▸ **ACTION ITEM**
Would you please print the data a second time, exactly as it stands?

──────── GIVEN DATA

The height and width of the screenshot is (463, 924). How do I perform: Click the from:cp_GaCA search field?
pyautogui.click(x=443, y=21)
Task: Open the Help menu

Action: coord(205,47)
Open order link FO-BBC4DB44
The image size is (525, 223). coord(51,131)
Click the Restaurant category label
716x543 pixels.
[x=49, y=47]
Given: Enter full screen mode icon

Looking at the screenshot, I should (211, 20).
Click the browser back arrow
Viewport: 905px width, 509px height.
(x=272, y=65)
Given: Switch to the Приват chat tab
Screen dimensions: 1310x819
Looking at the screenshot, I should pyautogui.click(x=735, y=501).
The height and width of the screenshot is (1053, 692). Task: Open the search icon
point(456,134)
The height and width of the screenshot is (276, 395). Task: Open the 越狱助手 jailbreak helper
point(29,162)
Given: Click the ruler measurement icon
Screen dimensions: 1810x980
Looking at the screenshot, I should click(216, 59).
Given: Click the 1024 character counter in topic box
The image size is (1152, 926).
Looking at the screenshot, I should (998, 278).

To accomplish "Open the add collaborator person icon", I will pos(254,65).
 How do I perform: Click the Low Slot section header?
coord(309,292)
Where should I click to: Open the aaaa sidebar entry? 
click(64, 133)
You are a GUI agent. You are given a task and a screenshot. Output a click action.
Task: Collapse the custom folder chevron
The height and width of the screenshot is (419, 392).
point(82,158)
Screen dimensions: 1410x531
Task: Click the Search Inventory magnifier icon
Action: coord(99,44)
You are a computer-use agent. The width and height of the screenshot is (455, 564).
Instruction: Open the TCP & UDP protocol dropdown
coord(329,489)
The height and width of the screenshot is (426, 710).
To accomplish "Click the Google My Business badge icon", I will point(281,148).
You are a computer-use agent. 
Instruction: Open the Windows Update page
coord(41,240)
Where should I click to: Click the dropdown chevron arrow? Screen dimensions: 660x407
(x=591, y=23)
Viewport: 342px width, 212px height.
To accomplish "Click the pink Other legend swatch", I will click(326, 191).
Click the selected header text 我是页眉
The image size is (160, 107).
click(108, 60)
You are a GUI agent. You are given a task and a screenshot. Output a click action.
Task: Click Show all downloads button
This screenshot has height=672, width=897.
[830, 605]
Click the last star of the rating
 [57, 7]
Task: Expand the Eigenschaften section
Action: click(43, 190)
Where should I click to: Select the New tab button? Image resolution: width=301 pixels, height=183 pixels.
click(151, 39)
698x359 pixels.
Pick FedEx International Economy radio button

────────────────

▸ **ANSWER SPACE**
The height and width of the screenshot is (463, 924). How do I perform: Click the from:cp_GaCA search field?
pyautogui.click(x=443, y=21)
Task: Open the Help menu

Action: coord(205,47)
Open order link FO-BBC4DB44
The image size is (525, 223). coord(51,131)
Click the Restaurant category label
716x543 pixels.
[x=49, y=47]
Given: Enter full screen mode icon

Looking at the screenshot, I should (211, 20).
Click the browser back arrow
Viewport: 905px width, 509px height.
(x=272, y=65)
Given: Switch to the Приват chat tab
Screen dimensions: 1310x819
Looking at the screenshot, I should pyautogui.click(x=735, y=501).
The height and width of the screenshot is (1053, 692). Task: Open the search icon
point(456,134)
The height and width of the screenshot is (276, 395). Task: Open the 越狱助手 jailbreak helper
point(29,162)
Given: Click the ruler measurement icon
Screen dimensions: 1810x980
Looking at the screenshot, I should click(216, 59).
Given: Click the 1024 character counter in topic box
The image size is (1152, 926).
Looking at the screenshot, I should (998, 278).

To accomplish "Open the add collaborator person icon", I will pos(254,65).
 How do I perform: Click the Low Slot section header?
coord(309,292)
Where should I click to: Open the aaaa sidebar entry? 
click(64, 133)
You are a GUI agent. You are given a task and a screenshot. Output a click action.
Task: Collapse the custom folder chevron
The height and width of the screenshot is (419, 392).
point(82,158)
Screen dimensions: 1410x531
Task: Click the Search Inventory magnifier icon
Action: coord(99,44)
You are a computer-use agent. The width and height of the screenshot is (455, 564).
Instruction: Open the TCP & UDP protocol dropdown
coord(329,489)
The height and width of the screenshot is (426, 710).
To accomplish "Click the Google My Business badge icon", I will point(281,148).
You are a computer-use agent. 
Instruction: Open the Windows Update page
coord(41,240)
Where should I click to: Click the dropdown chevron arrow? Screen dimensions: 660x407
(x=591, y=23)
Viewport: 342px width, 212px height.
To accomplish "Click the pink Other legend swatch", I will click(326, 191).
Click the selected header text 我是页眉
The image size is (160, 107).
click(108, 60)
You are a GUI agent. You are given a task and a screenshot. Output a click action.
Task: Click Show all downloads button
This screenshot has height=672, width=897.
[830, 605]
Click the last star of the rating
 [57, 7]
Task: Expand the Eigenschaften section
Action: click(43, 190)
Where should I click to: Select the New tab button? Image resolution: width=301 pixels, height=183 pixels.
click(151, 39)
698x359 pixels.
Pick FedEx International Economy radio button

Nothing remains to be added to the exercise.